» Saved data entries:
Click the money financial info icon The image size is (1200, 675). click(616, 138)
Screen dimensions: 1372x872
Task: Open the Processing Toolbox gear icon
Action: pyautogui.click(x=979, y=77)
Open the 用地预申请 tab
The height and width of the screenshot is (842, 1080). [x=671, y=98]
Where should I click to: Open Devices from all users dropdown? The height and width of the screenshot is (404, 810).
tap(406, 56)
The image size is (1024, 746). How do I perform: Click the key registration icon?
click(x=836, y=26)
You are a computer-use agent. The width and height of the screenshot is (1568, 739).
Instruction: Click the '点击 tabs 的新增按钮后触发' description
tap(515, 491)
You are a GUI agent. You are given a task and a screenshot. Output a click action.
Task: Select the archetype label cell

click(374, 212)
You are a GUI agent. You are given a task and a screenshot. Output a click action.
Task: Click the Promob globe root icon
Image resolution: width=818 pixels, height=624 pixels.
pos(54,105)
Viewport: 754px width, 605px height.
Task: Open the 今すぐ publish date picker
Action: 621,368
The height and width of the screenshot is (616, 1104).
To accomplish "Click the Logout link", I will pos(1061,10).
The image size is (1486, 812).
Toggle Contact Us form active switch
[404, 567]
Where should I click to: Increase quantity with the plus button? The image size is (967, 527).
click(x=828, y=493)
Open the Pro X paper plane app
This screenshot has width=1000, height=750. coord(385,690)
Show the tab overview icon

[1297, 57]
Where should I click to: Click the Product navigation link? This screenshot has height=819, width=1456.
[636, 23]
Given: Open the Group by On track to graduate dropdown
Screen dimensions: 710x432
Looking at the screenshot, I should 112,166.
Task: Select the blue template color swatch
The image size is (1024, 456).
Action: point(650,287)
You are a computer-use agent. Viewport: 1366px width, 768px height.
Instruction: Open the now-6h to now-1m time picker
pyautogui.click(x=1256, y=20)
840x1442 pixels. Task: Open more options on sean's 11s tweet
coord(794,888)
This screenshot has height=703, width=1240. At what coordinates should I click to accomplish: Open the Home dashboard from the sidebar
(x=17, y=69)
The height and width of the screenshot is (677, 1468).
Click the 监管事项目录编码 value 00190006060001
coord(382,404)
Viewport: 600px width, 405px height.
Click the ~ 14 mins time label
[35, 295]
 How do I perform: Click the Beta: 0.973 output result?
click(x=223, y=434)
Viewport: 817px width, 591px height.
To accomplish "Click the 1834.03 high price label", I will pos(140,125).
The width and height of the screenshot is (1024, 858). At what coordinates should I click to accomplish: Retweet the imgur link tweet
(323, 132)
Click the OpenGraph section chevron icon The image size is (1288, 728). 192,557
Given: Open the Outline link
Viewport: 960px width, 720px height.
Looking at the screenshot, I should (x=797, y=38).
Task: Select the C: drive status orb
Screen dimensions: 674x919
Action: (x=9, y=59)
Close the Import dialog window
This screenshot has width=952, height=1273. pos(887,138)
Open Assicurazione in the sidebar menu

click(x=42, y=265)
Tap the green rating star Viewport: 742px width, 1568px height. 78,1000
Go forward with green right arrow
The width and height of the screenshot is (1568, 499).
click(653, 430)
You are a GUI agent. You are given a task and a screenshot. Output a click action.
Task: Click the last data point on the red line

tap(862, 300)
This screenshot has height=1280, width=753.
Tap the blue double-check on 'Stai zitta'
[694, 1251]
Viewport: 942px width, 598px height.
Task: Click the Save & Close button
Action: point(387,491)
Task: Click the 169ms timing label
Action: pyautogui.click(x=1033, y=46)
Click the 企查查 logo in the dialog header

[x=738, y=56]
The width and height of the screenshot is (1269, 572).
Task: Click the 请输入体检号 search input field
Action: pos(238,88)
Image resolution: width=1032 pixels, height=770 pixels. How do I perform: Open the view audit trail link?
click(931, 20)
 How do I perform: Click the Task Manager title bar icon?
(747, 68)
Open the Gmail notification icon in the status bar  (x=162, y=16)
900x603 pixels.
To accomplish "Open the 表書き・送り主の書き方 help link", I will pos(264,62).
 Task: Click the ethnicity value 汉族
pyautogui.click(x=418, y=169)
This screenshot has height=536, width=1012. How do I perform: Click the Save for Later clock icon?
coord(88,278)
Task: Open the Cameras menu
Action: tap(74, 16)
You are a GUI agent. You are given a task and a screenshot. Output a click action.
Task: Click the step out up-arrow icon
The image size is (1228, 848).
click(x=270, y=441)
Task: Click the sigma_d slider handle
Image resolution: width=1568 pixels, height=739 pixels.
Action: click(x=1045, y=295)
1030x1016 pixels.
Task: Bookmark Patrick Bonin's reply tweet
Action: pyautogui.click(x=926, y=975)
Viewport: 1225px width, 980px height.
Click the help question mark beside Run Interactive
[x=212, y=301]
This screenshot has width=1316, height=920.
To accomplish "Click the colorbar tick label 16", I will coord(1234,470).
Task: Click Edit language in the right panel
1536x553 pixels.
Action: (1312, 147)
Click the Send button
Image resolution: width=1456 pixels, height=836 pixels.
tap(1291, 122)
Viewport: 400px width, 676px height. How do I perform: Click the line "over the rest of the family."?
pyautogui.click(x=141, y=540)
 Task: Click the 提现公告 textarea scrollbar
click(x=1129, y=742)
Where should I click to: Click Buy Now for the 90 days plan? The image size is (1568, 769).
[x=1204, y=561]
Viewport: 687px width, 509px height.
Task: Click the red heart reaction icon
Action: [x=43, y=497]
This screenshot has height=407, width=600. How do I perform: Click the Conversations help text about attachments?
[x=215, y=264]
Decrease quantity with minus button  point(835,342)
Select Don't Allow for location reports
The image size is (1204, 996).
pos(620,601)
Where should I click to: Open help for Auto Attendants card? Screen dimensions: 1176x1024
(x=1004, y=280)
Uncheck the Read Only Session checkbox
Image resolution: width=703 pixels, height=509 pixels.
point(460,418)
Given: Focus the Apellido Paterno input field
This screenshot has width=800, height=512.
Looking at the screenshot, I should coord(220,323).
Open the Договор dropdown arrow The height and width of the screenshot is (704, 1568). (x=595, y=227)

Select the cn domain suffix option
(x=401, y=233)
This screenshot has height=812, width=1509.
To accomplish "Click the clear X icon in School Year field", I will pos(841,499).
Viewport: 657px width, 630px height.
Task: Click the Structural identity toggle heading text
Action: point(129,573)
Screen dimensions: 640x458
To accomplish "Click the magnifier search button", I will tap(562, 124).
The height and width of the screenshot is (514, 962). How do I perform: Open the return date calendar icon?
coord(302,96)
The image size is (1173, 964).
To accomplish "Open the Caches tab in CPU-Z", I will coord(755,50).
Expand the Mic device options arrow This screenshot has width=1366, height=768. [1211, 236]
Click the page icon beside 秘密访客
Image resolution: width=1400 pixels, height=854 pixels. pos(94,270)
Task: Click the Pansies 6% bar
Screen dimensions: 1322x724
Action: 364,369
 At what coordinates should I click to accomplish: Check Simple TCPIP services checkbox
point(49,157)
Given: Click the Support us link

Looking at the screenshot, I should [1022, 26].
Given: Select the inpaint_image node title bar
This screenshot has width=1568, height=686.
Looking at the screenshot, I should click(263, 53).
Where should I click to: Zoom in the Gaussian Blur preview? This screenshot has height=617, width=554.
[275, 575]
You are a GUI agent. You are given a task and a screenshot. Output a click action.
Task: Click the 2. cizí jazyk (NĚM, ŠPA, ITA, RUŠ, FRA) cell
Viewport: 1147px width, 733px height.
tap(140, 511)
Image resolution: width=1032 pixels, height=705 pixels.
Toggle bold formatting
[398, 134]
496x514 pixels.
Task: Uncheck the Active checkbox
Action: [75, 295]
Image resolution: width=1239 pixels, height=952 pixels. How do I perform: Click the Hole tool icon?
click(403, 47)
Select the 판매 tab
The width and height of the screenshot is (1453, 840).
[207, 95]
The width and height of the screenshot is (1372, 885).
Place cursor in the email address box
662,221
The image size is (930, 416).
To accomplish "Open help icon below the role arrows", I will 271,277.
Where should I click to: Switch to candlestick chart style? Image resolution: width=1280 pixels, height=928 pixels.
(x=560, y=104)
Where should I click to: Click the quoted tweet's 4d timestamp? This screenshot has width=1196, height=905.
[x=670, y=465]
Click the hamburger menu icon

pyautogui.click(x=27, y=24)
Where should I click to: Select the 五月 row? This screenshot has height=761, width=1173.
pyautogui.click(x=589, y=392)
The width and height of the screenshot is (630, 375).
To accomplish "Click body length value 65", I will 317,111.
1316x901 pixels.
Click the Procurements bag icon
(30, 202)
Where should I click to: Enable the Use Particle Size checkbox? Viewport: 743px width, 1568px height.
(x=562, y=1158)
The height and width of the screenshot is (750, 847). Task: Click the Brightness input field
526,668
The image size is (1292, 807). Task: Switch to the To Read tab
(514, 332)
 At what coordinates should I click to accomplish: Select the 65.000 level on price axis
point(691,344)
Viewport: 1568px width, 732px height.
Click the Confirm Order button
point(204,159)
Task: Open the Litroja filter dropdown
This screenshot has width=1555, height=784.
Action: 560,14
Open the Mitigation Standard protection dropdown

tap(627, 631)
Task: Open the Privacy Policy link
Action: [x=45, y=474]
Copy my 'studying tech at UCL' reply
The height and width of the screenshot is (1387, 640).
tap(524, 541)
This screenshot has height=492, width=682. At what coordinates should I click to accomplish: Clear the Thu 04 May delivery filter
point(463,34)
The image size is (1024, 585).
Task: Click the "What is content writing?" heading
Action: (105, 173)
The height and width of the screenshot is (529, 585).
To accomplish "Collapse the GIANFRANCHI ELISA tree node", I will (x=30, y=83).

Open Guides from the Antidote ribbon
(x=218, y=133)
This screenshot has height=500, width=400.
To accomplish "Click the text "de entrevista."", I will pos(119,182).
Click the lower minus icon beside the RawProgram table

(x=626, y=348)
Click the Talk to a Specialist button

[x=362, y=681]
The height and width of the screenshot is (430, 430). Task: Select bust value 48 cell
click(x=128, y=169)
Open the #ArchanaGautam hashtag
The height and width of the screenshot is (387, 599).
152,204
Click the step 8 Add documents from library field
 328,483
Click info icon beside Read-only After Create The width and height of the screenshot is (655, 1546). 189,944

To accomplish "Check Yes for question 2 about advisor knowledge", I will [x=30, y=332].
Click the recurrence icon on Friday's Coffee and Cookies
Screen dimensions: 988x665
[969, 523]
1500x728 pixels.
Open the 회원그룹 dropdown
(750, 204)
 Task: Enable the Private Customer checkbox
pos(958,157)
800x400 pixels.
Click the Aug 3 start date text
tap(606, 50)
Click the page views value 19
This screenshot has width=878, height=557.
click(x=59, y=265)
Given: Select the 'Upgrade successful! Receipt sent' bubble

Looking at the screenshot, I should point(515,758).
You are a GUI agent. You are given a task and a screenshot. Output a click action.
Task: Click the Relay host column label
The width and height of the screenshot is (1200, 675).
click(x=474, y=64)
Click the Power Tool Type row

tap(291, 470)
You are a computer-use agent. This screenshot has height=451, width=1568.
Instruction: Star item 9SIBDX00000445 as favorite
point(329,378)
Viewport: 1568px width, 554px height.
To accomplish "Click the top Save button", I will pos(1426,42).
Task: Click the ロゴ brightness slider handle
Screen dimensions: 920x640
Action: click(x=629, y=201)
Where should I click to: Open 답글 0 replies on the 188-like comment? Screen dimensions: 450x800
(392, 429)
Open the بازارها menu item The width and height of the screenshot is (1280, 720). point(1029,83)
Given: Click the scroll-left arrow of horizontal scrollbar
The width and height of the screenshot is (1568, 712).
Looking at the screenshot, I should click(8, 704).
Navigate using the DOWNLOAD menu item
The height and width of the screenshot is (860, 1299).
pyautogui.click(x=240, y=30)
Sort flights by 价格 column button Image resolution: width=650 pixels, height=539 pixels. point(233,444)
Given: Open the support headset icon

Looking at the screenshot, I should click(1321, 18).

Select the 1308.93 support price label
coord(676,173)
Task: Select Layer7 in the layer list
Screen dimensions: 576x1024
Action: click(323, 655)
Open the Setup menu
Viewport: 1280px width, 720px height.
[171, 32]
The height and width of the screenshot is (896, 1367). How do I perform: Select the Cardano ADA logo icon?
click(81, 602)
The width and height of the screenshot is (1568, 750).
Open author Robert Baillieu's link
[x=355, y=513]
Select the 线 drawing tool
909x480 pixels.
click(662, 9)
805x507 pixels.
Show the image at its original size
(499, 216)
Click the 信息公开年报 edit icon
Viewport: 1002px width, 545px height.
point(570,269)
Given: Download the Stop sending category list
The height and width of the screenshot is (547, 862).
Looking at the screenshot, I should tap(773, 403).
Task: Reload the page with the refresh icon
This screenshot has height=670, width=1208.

» Directions for this task: Only the stretch of lines that begins with the one holding "Viewport: 1280px width, 720px height." and ends with the last line above belongs in the answer; please write it out exactly.

» Written reply:
Viewport: 1280px width, 720px height.
[171, 32]
The height and width of the screenshot is (896, 1367). How do I perform: Select the Cardano ADA logo icon?
click(81, 602)
The width and height of the screenshot is (1568, 750).
Open author Robert Baillieu's link
[x=355, y=513]
Select the 线 drawing tool
909x480 pixels.
click(662, 9)
805x507 pixels.
Show the image at its original size
(499, 216)
Click the 信息公开年报 edit icon
Viewport: 1002px width, 545px height.
point(570,269)
Given: Download the Stop sending category list
The height and width of the screenshot is (547, 862).
Looking at the screenshot, I should tap(773, 403).
Task: Reload the page with the refresh icon
This screenshot has height=670, width=1208.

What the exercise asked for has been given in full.